Others of us struggle with what today we call "infertility". Some of us struggle with conditions such as endometriosis and similar ailments that prevent us from conceiving or keeping a pregnancy. God sees your struggle, He sees the way it breaks your heart, and He has a plan for your family and your mothers heart. I encourage you to seek Him as you go forward, and remember that while it's not fair what you are experiencing, that God hasn't forgotten about you and He will fill your heart with a child in His perfect timing and will. I believe that's why there are so many stories of barren women in the Bible. What testimonies of faith, trust, hope, and obedience they are.
quiverfull isn't a contest
I despise when people say, "are you trying to catch up/outdo/be like the Duggars? To me, my goal is not to have 20 kids and counting. My goal is to honor God by allowing His procreative will in my life. People may say,"well are you not satisfied with the ones you have?" "Why do you need more?" It's not even like that. It's not that I NEED more children or that I'm unhappy with only four, it's that I'm satisfied no matter what the outcome! Full quiver to me means if I have none: God, you are good. Thank you. If I have one: God you are good. Thank you. If I have 7: God, you are good. Thank you. If I have 4 of my own and 4 adopted: God, you are good. Thank you. Whatever your quiver holds, God is good. You are satisfied. This is not a contest. This is not a race to fill up a church van. I don't want to be the Duggars or any other large family, I want to be fully where I am and fully willing to accept what He has for me.

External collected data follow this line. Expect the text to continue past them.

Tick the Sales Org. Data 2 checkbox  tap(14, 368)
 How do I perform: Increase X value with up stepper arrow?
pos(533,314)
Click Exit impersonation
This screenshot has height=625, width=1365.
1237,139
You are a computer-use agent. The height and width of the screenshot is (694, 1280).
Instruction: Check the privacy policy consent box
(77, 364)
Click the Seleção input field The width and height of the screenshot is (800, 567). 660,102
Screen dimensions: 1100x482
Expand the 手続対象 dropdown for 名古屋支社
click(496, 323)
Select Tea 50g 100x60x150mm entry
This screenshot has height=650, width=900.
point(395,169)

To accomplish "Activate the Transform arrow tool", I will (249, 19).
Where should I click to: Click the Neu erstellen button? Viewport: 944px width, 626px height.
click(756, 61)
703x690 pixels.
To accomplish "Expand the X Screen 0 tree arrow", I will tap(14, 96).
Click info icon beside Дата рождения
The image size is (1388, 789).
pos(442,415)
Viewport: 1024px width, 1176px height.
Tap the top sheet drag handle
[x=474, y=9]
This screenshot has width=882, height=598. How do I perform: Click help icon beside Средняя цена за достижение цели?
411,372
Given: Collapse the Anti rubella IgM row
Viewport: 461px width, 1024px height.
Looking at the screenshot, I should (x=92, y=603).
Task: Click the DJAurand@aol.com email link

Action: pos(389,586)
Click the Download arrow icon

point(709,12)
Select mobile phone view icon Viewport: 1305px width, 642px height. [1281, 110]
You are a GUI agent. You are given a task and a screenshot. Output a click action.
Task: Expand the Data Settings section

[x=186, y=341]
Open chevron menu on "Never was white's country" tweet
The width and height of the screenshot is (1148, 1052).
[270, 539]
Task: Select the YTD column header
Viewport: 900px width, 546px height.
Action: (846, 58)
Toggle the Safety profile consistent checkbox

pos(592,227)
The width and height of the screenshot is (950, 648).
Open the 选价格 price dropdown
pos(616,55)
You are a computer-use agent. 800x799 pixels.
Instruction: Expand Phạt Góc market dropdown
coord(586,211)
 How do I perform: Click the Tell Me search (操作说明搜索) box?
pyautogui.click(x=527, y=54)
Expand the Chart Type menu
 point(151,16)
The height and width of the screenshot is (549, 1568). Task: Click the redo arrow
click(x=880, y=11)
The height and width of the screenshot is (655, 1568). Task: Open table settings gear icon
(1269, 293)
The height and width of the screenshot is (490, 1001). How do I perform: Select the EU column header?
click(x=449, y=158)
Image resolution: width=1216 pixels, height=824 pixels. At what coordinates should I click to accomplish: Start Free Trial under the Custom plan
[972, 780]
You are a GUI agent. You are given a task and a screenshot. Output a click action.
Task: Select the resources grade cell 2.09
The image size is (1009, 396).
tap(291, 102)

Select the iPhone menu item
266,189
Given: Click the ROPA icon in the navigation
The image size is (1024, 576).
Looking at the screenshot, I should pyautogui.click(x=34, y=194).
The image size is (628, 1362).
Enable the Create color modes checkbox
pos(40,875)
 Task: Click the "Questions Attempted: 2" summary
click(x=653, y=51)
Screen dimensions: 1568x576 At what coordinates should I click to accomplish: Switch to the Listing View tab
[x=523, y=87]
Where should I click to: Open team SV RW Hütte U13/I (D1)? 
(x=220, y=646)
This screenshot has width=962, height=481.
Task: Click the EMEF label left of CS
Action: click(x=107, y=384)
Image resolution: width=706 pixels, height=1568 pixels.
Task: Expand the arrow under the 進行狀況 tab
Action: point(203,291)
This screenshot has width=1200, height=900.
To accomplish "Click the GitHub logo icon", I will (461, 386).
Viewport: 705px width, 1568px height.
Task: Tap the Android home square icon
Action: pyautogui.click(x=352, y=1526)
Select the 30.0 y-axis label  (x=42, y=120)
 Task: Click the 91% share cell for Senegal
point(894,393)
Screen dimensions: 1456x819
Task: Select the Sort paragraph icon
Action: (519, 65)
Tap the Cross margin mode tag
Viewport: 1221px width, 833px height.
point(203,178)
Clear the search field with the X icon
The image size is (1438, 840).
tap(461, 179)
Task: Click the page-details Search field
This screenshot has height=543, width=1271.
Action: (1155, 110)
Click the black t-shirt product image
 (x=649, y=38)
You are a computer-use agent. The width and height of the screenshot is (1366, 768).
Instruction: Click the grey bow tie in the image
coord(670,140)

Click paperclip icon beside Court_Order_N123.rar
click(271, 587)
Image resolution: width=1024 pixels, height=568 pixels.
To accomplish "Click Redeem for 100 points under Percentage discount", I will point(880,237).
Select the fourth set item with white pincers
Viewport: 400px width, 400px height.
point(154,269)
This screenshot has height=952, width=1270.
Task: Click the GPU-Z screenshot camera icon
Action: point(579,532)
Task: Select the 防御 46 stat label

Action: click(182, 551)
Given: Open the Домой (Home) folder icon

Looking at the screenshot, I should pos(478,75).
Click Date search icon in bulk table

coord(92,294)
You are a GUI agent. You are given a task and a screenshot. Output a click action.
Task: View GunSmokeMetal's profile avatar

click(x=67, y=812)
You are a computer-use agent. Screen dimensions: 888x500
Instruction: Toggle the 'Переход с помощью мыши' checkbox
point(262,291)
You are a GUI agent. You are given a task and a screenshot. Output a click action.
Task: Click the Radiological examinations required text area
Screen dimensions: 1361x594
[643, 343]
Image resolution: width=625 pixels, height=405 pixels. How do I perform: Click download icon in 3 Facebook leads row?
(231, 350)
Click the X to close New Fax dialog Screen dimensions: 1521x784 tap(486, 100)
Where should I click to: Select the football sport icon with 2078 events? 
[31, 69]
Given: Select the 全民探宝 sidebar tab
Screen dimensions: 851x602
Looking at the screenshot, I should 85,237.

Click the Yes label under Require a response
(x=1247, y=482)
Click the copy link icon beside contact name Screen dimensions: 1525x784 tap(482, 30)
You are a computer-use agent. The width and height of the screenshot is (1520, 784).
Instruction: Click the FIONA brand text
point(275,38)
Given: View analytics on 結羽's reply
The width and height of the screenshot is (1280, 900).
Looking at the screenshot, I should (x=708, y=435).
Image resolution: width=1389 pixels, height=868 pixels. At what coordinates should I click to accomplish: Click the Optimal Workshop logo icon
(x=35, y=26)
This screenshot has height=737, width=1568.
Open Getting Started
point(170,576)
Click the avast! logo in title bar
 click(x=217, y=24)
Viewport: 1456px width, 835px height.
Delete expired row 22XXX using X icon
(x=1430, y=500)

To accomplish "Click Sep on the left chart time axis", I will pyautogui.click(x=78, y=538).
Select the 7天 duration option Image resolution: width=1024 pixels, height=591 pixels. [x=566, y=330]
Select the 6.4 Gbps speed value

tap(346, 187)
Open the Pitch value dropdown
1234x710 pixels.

we accept other "blessings", but like to reject Gods biggest blessings
Think for a moment: We want all God can give us when it comes to money, good health, possessions, and time to relax. We would never say, "no, Lord, you keep that extra money you tried to give us. No more Lord." We would never say, "Oh, God, please can you stop with the awesome material things you keep allowing us to have?" But yet, we want to limit and not trust God when it comes to children. So we have permanent procedures done to fix the "problem" of having more children, we consume health altering and abortive drugs to keep any accidents at bay. All because why? Because of the additional responsibility? Because children are expensive? Because I may not be able to afford 4 trips to the beach every year? Because I may have to pay for a bigger vehicle, another wedding, or another college tuition? Children are NOT expensive, lifestyles are. God doesn't bring you to something and turn His back. If He provides another family member, He will provide all the needs that your growing family needs. Trust me. I've witnessed it personally...all the time. And not just with my own family, with countless others that have twice as many children and make the average American salary. It's all about lifestyle. It's all about trusting our Heavenly Father with every part of our lives. Our money, our health, our families, our possessions, our everything.
The most important part of being quiverfull is taking the time to sharpen your arrows. Arrows, children in this case, have little to no effectiveness if they aren't sharpened. We are raising Gods army, we are hopefully raising a mighty generation of missionaries and warriors for God and His purposes. You can have more arrows than the guy next door but if they aren't sharpened you are vulnerable. The amount of arrows isn't the point, the point is, do your arrows have a sharpened point? How much time do you spend sharpening your arrows? What is your investment?
I challenge you to look at your quiver and see it as full. Full of children that God has put around you, full of your one child whether biological or adopted, full of if you have twenty biological or a mix of biological and adopted. The important thing is, let God fill your quiver with the amount He has for you in the way He leads you to. Don't prevent His will and allow Him to lead your heart and your quiver into His hands. For blessed is the man (or woman) whose quiver is FULL.